Perinatal Outcome in Fetuses with Dislodged Thoraco-Amniotic Shunts.

机构信息

Fetal Medicine Unit, Division of Maternal-Fetal Medicine, Department of Obstetrics & Gynecology, Mount Sinai Hospital, Toronto, Ontario, Canada.

University of Toronto, Toronto, Ontario, Canada.

出版信息

Fetal Diagn Ther. 2021;48(6):430-439. doi: 10.1159/000515694. Epub 2021 Apr 29.

DOI:10.1159/000515694
PMID:33915545
Abstract

OBJECTIVE

Fetal thoraco-amniotic shunts (TASs) can dislodge in utero, migrating internally into the fetal thorax or externally into the amniotic cavity. Our objective was to evaluate the perinatal and long-term outcome of fetuses with TAS dislodgement and conduct a review of the literature.

METHODS

This is a retrospective review of all TAS inserted for primary pleural effusions and macrocystic congenital pulmonary airway malformations (CPAMs) in a tertiary fetal medicine center (1991-2020). Antenatal history, procedural factors, and perinatal and long-term outcomes were reviewed in all fetuses with dislodged shunts and compared to fetuses with shunts that did not dislodge.

RESULTS

Of 211 TAS inserted at a mean gestational age of 27.8 weeks ± 5.47 (17.4-38.1 weeks), 187 (89%) were inserted for pleural effusions and 24 (11%) for macrocystic CPAMs.
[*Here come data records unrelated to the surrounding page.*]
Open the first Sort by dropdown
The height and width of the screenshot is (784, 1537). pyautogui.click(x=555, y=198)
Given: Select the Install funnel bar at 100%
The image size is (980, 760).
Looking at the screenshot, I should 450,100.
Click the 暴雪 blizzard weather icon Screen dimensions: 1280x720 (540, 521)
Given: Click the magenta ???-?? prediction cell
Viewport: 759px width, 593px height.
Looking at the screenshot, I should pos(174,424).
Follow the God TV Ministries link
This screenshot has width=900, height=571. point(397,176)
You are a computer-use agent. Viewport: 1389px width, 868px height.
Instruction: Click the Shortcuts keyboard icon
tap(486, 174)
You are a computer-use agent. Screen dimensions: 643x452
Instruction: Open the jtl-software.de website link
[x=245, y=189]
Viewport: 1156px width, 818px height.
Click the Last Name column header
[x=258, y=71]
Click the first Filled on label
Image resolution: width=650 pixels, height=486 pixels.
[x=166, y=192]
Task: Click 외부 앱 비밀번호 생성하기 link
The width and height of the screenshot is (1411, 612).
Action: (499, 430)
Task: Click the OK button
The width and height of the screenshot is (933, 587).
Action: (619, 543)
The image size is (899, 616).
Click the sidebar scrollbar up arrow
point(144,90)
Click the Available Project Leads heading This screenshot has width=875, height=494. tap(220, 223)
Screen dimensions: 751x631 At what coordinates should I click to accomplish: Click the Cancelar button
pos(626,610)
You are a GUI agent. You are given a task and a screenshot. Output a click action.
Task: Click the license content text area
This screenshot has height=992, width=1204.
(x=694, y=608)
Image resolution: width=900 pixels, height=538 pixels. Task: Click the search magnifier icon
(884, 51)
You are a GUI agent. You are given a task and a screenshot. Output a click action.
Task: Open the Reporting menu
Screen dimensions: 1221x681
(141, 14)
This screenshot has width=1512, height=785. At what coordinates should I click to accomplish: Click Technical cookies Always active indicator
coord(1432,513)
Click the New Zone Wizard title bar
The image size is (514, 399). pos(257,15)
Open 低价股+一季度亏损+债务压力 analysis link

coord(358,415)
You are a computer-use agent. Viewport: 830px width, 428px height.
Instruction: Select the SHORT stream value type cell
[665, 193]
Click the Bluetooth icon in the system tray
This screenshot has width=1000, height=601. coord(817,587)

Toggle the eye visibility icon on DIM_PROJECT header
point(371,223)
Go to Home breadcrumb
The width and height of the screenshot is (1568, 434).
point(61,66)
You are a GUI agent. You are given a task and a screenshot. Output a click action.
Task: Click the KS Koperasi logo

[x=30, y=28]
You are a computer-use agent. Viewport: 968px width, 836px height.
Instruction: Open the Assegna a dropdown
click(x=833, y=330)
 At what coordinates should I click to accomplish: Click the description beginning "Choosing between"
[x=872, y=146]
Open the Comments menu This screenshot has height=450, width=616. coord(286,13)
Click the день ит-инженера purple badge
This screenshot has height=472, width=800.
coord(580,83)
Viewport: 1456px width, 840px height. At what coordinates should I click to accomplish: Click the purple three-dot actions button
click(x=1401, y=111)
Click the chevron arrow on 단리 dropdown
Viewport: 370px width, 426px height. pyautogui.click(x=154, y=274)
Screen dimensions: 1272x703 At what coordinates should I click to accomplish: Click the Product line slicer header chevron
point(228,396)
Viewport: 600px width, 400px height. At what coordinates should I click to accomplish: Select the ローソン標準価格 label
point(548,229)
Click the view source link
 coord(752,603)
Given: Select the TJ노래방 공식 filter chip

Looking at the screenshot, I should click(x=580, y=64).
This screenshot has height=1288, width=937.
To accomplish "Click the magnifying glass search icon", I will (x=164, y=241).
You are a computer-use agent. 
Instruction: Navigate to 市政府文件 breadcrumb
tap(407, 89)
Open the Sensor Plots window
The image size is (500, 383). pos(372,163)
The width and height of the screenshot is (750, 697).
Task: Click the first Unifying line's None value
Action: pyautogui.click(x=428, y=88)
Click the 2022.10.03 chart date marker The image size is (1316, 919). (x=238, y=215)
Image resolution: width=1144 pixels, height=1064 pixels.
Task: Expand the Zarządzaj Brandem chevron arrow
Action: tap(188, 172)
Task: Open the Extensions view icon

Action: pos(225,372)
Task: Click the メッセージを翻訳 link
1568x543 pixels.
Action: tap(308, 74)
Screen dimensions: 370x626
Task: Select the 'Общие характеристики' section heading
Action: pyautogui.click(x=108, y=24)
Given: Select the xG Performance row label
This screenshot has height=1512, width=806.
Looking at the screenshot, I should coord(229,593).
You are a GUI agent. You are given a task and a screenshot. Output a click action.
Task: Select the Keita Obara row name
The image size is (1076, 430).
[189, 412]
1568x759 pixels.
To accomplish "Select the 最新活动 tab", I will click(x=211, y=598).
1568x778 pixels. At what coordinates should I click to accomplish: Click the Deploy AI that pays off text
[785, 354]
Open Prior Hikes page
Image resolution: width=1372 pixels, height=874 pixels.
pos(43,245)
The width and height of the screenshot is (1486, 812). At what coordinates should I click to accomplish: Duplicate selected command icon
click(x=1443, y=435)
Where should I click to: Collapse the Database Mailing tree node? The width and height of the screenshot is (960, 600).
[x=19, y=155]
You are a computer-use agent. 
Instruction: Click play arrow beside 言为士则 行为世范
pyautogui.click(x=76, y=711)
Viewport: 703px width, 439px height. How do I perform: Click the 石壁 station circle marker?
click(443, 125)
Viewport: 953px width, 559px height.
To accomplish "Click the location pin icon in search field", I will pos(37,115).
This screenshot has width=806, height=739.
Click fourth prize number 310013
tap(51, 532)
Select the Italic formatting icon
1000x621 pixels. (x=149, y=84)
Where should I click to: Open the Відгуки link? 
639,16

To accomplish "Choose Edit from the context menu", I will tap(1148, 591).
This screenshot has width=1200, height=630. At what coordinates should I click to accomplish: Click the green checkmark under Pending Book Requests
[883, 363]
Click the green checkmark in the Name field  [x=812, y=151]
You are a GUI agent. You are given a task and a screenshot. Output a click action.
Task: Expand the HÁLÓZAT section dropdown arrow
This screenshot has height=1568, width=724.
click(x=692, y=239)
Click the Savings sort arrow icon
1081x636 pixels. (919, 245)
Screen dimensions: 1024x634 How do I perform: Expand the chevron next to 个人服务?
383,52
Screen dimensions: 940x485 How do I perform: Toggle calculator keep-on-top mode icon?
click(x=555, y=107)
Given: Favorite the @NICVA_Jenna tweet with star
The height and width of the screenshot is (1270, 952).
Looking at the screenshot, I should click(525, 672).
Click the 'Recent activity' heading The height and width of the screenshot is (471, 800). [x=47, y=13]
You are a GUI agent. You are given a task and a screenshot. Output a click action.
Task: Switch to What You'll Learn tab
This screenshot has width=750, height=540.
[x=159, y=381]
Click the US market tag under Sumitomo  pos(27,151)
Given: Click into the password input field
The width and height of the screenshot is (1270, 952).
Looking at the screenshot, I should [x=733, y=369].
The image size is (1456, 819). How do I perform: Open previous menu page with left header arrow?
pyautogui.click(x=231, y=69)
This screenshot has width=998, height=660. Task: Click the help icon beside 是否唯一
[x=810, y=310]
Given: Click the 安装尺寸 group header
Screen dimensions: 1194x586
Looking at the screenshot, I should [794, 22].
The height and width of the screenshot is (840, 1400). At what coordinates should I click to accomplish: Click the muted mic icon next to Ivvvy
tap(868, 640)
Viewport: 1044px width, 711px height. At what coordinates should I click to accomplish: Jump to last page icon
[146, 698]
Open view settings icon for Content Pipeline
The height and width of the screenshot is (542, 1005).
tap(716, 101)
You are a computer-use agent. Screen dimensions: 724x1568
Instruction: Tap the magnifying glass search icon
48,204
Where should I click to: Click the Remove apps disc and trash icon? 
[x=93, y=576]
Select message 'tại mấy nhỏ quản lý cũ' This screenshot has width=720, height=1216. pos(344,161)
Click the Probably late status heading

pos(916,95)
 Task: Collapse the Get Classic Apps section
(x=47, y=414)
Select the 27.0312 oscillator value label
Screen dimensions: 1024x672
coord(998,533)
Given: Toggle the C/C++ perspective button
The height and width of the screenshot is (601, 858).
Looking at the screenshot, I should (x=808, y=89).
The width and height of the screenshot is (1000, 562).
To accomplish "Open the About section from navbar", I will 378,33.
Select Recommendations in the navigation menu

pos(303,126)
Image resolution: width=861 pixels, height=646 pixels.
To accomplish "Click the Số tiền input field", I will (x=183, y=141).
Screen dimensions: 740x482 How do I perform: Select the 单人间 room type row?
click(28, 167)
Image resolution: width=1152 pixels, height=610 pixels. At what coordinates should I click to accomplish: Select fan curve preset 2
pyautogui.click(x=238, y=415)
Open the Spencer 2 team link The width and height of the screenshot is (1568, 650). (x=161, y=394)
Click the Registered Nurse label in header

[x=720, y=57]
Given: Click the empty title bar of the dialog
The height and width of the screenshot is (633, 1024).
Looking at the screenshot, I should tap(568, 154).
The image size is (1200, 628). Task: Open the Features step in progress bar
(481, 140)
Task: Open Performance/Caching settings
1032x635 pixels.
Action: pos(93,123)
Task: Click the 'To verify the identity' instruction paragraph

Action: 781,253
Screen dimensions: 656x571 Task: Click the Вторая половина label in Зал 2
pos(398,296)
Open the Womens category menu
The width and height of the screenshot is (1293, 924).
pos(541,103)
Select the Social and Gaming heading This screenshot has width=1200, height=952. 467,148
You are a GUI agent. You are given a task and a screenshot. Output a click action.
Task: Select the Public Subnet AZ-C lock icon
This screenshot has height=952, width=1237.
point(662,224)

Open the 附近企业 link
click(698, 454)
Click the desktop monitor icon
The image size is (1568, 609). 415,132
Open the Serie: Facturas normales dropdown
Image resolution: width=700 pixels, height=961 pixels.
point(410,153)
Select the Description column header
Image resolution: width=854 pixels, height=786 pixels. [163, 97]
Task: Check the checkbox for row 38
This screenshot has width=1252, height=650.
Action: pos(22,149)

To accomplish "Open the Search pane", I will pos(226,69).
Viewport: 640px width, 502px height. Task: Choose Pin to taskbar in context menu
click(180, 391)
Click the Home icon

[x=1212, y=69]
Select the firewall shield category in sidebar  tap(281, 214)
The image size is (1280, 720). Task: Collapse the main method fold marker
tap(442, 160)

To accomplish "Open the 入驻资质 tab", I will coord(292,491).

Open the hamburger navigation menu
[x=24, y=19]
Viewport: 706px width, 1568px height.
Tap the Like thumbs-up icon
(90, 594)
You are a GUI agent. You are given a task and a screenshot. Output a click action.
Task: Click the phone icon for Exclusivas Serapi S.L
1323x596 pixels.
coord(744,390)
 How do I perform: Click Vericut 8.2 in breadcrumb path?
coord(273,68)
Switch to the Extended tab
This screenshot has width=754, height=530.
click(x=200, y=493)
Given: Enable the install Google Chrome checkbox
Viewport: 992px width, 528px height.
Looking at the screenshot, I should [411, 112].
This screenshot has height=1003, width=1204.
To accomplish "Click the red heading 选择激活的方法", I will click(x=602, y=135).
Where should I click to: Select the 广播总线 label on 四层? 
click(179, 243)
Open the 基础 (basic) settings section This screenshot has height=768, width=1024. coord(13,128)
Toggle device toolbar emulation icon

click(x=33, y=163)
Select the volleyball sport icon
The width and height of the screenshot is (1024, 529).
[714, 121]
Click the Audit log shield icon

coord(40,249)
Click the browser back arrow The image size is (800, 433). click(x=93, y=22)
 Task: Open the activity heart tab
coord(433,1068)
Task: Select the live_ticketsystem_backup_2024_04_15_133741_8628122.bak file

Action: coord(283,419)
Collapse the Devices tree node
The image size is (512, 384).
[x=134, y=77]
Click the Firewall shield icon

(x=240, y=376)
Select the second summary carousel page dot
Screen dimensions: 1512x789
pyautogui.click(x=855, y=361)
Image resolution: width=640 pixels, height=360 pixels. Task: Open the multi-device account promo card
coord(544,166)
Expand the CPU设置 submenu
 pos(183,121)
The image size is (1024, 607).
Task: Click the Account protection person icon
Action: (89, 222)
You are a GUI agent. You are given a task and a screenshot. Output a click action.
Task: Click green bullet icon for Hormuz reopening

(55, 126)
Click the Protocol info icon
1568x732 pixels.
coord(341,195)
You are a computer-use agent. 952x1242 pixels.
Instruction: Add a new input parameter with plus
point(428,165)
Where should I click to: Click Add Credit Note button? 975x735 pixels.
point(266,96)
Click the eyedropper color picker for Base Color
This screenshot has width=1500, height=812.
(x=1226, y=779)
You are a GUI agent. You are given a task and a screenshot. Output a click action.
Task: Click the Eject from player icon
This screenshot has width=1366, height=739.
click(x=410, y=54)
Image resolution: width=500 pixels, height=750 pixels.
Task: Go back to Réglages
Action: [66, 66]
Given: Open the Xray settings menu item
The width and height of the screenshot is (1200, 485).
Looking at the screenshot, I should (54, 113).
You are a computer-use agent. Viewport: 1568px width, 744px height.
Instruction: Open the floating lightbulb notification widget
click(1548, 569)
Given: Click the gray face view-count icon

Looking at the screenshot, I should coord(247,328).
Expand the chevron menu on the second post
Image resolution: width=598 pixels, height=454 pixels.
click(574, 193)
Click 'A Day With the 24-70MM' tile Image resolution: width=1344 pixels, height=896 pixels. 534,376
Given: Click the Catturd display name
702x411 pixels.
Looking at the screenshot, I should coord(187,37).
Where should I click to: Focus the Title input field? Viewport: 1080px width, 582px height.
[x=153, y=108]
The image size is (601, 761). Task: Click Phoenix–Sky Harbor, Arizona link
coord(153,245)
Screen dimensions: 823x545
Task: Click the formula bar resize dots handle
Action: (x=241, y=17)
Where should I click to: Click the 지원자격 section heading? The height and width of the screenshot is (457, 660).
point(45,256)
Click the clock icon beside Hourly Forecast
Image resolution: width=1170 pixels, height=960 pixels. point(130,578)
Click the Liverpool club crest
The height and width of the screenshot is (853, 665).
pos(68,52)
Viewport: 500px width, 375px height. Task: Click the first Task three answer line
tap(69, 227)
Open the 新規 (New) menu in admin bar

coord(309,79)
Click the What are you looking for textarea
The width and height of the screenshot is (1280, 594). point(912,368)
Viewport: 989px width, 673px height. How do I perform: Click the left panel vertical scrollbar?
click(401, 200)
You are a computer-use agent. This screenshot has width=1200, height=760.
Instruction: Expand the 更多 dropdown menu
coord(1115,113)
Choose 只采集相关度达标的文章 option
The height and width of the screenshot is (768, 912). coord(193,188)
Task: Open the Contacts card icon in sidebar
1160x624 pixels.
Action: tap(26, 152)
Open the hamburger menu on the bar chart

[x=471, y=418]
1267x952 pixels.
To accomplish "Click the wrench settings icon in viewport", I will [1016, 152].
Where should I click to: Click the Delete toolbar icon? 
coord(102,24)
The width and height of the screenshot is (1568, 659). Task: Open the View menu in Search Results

Shunts dislodged in 18 fetuses (8.5%), 17 (94%) of which were for pleural effusions. Shunts migrated into the chest wall/amniotic cavity or into the thorax among 7/18 (39%) and 11/18 (61%) fetuses, respectively. Eleven (61%) fetuses were initially hydropic, which resolved in 8 (72%) cases. Effusions were bilateral in 9 (50%), amnioreduction was required in 6 (33%), and fetal rotation in 8 cases (44%). Four (22%) fetuses underwent repeat shunting, 12 (67%) neonates required ventilatory support, and 2 (11%) neonates required chest tubes. There was no significant difference in technical factors or outcomes between infants with shunts that dislodged and those that did not. Among 11 intrathoracic shunts, 2 (18%) were removed postnatally and the remainder are in situ without any shunt-related or respiratory complications over a follow-up period of 9 months to 22 years.

CONCLUSION

TAS dislodged antenatally in 8.5% of fetuses, with 2/3 of shunts migrating into the thorax, and nearly 25% requiring re-shunting. Retained intrathoracic shunts were well tolerated and may not necessarily require surgical removal after birth.

摘要

目的

胎儿胸-羊膜分流器(TAS)可能在宫内移位,向胎儿胸腔内或羊膜腔内内部迁移。我们的目的是评估 TAS 移位胎儿的围产期和长期结局,并对文献进行回顾。

方法

这是对一家三级胎儿医学中心(1991-2020 年)插入的所有用于原发性胸腔积液和大囊型先天性肺气道畸形(CPAMs)的 TAS 进行的回顾性研究。对所有 TAS 移位胎儿的产前史、程序因素以及围产期和长期结局进行了回顾,并与 TAS 未移位胎儿进行了比较。

结果

在平均妊娠 27.8 周±5.47(17.4-38.1 周)时插入了 211 个 TAS,其中 187 个(89%)用于胸腔积液,24 个(11%)用于大囊型 CPAMs。18 个胎儿(8.5%)的分流器移位,其中 17 个(94%)为胸腔积液。分流器分别向胸腔壁/羊膜腔或胸腔内迁移的胎儿分别为 7/18(39%)和 11/18(61%)。11 个(61%)胎儿最初为水肿,其中 8 例(72%)得到缓解。9 例(50%)胸腔积液为双侧,6 例(33%)需要羊水减少,8 例(44%)需要胎儿旋转。4 例(22%)胎儿再次分流,12 例(67%)新生儿需要通气支持,2 例(11%)新生儿需要胸腔引流管。在分流器移位和未移位的婴儿之间,技术因素或结局没有显著差异。在 11 例胸腔内分流器中,2 例(18%)在产后取出,其余的仍在原位,在 9 个月至 22 年的随访期间没有任何与分流器相关或呼吸相关的并发症。

结论

TAS 在 8.5%的胎儿中产前移位,其中 2/3 的分流器向胸腔内迁移,近 25%需要再次分流。保留的胸腔内分流器耐受良好,出生后不一定需要手术取出。